## Begin Dataset content

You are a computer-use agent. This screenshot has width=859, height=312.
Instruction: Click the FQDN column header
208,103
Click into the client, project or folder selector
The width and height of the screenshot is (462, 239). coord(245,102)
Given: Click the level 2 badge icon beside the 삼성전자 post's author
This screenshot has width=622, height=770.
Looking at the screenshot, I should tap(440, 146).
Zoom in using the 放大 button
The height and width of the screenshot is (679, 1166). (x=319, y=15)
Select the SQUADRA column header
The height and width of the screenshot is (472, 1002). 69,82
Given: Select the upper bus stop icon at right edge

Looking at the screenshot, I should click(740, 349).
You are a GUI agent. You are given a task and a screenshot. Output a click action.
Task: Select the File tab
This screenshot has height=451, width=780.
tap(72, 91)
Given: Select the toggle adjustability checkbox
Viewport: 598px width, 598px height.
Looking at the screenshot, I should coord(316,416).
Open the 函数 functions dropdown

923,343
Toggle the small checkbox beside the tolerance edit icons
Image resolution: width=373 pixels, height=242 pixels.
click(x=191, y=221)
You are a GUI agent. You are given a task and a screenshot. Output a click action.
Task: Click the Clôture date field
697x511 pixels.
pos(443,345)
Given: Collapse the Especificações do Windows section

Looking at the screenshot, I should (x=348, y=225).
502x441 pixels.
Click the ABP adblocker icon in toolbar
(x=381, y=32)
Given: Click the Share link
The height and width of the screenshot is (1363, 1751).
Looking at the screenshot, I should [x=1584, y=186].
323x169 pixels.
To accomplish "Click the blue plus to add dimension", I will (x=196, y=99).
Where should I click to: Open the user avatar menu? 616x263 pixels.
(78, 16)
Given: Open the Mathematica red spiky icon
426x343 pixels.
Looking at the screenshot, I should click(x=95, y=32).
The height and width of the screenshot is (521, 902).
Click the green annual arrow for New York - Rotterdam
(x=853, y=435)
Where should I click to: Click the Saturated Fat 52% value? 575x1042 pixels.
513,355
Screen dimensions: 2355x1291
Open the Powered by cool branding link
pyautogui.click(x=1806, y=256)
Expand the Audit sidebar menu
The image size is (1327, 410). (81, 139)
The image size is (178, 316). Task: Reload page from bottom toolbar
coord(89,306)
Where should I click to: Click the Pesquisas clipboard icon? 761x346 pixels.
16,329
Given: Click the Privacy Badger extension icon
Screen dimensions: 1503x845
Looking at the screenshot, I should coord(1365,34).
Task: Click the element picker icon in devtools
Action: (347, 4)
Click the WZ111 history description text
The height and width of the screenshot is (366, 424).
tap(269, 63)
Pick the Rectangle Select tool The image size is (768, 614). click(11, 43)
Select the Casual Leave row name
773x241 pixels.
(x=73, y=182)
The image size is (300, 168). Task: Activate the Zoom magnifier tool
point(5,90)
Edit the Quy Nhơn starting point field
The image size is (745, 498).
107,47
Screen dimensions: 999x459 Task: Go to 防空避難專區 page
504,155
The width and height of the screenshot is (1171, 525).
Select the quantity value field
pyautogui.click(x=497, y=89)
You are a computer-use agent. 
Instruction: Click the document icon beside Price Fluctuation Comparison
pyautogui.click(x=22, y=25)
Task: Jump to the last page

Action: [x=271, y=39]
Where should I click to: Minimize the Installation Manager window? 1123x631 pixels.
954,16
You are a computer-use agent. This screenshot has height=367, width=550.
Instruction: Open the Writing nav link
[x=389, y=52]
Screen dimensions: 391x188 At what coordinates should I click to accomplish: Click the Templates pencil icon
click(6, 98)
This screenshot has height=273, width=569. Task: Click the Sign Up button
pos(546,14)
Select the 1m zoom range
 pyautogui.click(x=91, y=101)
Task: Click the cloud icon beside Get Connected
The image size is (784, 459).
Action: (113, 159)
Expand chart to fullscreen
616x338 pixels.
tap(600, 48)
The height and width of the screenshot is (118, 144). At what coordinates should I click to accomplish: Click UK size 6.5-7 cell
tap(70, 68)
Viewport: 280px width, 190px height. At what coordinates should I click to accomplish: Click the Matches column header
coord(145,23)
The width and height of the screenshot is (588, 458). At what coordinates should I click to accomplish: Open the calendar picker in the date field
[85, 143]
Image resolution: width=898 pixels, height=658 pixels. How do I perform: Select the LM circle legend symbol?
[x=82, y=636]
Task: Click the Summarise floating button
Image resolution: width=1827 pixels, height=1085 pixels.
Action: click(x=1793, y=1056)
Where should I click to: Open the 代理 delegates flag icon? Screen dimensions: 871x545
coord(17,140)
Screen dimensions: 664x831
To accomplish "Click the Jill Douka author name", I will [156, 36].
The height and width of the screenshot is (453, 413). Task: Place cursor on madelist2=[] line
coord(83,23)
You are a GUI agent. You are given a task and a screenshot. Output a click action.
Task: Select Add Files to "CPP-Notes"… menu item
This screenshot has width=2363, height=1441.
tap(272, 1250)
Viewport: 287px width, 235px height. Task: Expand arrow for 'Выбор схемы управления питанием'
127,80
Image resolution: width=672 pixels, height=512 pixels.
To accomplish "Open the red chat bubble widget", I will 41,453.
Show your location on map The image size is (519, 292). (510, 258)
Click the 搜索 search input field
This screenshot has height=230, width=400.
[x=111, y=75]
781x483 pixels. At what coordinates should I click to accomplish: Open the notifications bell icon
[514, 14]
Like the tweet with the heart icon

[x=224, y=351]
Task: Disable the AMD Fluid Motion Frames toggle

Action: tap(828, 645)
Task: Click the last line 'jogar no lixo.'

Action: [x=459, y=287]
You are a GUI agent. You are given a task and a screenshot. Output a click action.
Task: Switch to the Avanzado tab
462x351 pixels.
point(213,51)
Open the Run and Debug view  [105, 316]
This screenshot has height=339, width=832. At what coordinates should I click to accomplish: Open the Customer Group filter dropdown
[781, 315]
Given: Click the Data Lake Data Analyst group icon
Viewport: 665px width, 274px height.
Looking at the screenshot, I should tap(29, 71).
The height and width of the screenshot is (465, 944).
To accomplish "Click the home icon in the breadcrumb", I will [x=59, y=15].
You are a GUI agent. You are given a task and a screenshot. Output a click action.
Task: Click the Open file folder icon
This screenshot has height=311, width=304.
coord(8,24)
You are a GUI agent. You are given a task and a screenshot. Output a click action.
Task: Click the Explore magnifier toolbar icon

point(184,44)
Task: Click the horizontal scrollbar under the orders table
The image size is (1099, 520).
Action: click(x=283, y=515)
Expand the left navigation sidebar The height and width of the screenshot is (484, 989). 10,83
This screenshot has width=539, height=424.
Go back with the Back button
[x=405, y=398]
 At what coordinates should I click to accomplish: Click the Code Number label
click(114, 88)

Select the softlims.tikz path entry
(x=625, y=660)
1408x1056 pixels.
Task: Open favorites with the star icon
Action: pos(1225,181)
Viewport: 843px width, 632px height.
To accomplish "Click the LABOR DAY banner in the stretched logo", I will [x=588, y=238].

## End Dataset content

> **What to do**:
Retype the lines starting at the line that contains "The height and width of the screenshot is (118, 144)." and ending at the line that contains "will [156, 36].", reproducing them exactly.

> **Written answer**:
The height and width of the screenshot is (118, 144). At what coordinates should I click to accomplish: Click UK size 6.5-7 cell
tap(70, 68)
Viewport: 280px width, 190px height. At what coordinates should I click to accomplish: Click the Matches column header
coord(145,23)
The width and height of the screenshot is (588, 458). At what coordinates should I click to accomplish: Open the calendar picker in the date field
[85, 143]
Image resolution: width=898 pixels, height=658 pixels. How do I perform: Select the LM circle legend symbol?
[x=82, y=636]
Task: Click the Summarise floating button
Image resolution: width=1827 pixels, height=1085 pixels.
Action: click(x=1793, y=1056)
Where should I click to: Open the 代理 delegates flag icon? Screen dimensions: 871x545
coord(17,140)
Screen dimensions: 664x831
To accomplish "Click the Jill Douka author name", I will [156, 36].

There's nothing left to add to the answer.